Ihren Lebensunterhalt finanzierte die Terrorgruppe durch insgesamt 15 Raubüberfälle auf Supermärkte, Postfilialen und Sparkassen. 2011 wurden Mundlos und Böhnhardt nach einem Überfall in Eisenach von der Polizei entdeckt, Mundlos erschoss darauf zuerst Böhnhardt, dann sich selbst.

Kurze Zeit später steckte Zschäpe die gemeinsame Wohnung in Zwickau in Brand (was als weiterer versuchter Mord an einer Nachbarin gilt) und verschickte vorbereitete Bekennervideos. 

"Wesentliche und unverzichtbare Tatbeiträge"

Das Gericht ging von einer Mittäterschaft Zschäpes an all diesen Taten aus. Sie wurde also nicht nur als Mitglied einer terroristischen Vereinigung verurteilt und auch nicht nur als Gehilfin der Männer.

Zschäpe habe sich vielmehr gemeinsam mit Mundlos und Böhnhardt entschlossen, "Menschen aus rassistischen Gründen oder als Repräsentanten des Staates" zu töten. Zwar sollten die Taten vor Ort von den "sportlich durchtrainierten Männern" begangen werden. Zschäpe habe aber auch "wesentliche und unverzichtbare Tatbeiträge" geliefert, so der Vorsitzende Richter Manfred Götzl in seiner knapp vierstündigen Urteilsbegründung.

Einerseits wurden Zschäpe verschleiernde und logistische Tätigkeiten zur Last gelegt. So sollte sie nach außen eine "harmlose Legende" liefern. Sie besorgte falsche Ausweise und "Kommunikationsmittel" auf falsche Namen. Sie war an der Verwaltung der Gruppenfinanzen beteiligt und an der Beschaffung einer Waffe. Auch die Ausspähung möglicher Tatorte habe sie mindestens einmal übernommen (an einer Berliner Synagoge).

Bei wertender Gesamtbetrachtung

Eine besonders wichtige Rolle kam Zschäpe aber zu, wenn ein Überfall oder Anschlag missglücken sollte: Mundlos und Böhnhardt wollten im Fall einer drohenden Verhaftung Suizid begehen, während Zschäpe sogleich die vorbereiteten Bekenner-Videos verschicken sollte. Deshalb musste Zschäpe während solcher Verbrechen immer zu Hause oder in der Nähe der Wohnung bleiben. Laut OLG gingen die Terroristen davon aus, dass sie besonders große Angst und Verunsicherung erzeugen können, wenn sie die Ceska-Mordserie erst im Nachhinein für sich und ihre nationalsozialistischen Ziele reklamieren.

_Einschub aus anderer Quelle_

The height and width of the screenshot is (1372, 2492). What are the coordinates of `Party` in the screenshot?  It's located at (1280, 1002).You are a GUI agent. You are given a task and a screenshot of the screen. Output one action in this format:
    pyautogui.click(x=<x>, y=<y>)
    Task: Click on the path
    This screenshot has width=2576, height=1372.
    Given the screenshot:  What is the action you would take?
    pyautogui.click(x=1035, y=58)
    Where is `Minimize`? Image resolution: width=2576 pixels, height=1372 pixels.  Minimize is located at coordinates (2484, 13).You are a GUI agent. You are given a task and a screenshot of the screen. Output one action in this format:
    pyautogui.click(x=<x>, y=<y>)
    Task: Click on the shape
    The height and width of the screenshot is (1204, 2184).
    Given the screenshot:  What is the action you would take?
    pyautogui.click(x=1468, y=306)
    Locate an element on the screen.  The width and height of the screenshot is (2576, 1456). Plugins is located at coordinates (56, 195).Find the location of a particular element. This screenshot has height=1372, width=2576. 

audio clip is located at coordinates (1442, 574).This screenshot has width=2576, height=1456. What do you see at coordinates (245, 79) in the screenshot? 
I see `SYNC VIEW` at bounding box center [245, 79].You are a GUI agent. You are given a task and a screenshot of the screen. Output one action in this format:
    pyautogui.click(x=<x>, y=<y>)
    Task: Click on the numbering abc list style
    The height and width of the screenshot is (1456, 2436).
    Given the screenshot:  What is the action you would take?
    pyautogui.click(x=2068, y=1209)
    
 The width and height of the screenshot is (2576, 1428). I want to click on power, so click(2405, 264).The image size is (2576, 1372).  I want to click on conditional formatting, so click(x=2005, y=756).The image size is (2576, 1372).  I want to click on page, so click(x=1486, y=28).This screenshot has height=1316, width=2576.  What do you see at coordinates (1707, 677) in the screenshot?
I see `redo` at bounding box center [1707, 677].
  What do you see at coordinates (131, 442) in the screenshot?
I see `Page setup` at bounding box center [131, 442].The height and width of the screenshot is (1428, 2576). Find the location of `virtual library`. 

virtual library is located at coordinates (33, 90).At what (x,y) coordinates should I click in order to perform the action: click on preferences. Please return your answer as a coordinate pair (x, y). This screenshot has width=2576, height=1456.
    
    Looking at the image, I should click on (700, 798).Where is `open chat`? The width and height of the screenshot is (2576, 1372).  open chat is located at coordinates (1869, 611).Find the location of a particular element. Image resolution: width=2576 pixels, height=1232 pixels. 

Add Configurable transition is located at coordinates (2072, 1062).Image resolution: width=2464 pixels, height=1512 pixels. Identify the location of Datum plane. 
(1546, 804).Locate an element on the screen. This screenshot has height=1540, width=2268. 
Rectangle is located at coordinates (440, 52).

Götzl erinnerte daran, dass der Bundesgerichtshof (BGH) für Mittäterschaft weder Anwesenheit am Tatort noch Beteiligung am Kerngeschehen verlangt. Es komme vielmehr auf eine wertende Gesamtbetrachtung vieler Kriterien an, unter anderem die Tatherrschaft oder den Willen zur Tatherrschaft. Nach Ansicht des OLG waren Zschäpes Tatbeiträge von "essentieller Bedeutung" und "nicht von untergeordneter Natur".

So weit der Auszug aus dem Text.